The short answer, I think, is that humans crave certainty, even false certainty, in preference to the sense of vertigo induced by a clear-eyed acknowledgment that we are, at least most of the time, stumbling in the dark down an unmarked path through the baffling wilderness of an unknown -- perhaps unknowable -- reality. Facing up to the limits of our knowledge and the enormity of our ignorance is an acquired skill, to put it mildly. But it is a skill well worth cultivating, particularly in the field of geopolitical strategy (and policymaking in any realm, for that matter).

Amidst the furious national debate over responsibility for faulty pre-war intelligence about Iraq's purported possession of weapons of mass destruction, it is worth noting that the Senate Intelligence Committee's scathing report evidences a deep and largely unnoticed structural flaw in the intelligence process: a systemic tendency to project an illusory sense of sure-footed command of the facts and a deep aversion to forthright acknowledgment of nuance, doubt and uncertainty.

Here is a suggestion for addressing that flaw. In addition to heeding the calls to reform the Central Intelligence Agency -- to insulate it from political pressure, to enhance the savvy of intelligence consumers and train them to eschew "group think," to better calibrate our policy options to the limits of our intelligence collection and analytic capacities -- we should do something else: We should institutionalize the process of acknowledging how little we know at any given moment in history about the geopolitical reality of the world around us.

To accomplish this, we need a new Central Ignorance Agency.

The mission of the CIgA would be to serve as the ultimate Red Team by systematically challenging every assumption and inference embedded in national intelligence estimates. The CIgA would serve as the ur-skeptic about issues ranging from WMD to the technological capabilities of hostile foreign powers. The new agency would focus not only on purported evidence indicating threats to the U. S. homeland but also on shallow thinking that fails to grapple with emerging dangers and with potentially fatal failures by intelligence analysts to imagine threats that never previously existed or materialized. (Think 9/11.)

The limits of our language are the limits of our world, the philosopher Wittgenstein once wrote.

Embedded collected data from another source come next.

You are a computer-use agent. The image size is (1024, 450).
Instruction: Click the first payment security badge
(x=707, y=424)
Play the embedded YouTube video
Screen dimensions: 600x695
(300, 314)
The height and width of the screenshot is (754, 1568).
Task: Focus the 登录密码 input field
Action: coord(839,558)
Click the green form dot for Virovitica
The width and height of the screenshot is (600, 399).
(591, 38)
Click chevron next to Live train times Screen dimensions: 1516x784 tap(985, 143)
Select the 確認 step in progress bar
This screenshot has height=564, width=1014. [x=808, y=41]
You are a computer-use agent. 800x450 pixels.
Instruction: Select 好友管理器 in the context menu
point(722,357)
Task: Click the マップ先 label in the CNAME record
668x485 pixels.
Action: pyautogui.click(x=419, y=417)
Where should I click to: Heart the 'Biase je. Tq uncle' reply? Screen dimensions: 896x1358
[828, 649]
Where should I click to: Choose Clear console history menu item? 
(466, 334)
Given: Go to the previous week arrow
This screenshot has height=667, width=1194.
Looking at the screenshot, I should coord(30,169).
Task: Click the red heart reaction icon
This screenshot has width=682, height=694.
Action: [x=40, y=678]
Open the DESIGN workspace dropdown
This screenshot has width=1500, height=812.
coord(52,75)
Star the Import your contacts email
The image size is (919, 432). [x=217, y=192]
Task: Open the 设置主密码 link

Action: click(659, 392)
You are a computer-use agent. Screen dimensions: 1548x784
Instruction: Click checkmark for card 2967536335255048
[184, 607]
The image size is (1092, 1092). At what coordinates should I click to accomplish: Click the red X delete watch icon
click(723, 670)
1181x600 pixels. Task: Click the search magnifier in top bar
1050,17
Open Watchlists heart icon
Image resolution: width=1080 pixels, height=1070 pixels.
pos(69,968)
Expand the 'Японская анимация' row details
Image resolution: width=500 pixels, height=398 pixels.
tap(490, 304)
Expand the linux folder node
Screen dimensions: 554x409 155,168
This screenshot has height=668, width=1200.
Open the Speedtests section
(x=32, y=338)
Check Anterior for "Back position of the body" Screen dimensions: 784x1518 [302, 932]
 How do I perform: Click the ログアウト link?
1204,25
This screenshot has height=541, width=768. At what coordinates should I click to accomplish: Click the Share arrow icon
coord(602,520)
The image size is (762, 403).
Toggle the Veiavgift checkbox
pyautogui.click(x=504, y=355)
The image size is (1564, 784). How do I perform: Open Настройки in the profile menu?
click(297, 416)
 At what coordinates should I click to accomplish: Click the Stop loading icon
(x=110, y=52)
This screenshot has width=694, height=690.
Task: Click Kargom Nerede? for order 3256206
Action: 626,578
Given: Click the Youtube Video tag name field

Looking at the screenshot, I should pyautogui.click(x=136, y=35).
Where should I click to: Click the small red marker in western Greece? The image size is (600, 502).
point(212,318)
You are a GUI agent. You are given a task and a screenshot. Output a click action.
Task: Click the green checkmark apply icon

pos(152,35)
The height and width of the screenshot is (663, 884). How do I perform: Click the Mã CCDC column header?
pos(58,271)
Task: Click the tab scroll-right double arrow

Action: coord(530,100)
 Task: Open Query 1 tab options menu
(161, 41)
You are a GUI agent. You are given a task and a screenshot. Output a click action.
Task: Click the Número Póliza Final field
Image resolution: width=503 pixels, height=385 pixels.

So too in the shadowy world of intelligence gathering and analysis, the limits of our knowledge are the limits of our capacity to rationally shape national policy and preparedness strategies.

What could be more useful to U. S. policymakers than an agency dedicated single-mindedly to the task of accurately mapping those limits?

James N. Gardner, a Portland attorney and former state senator, is the author of "BIOCOSM --The New Scientific Theory of Evolution: Intelligent Life Is the Architect of the Universe."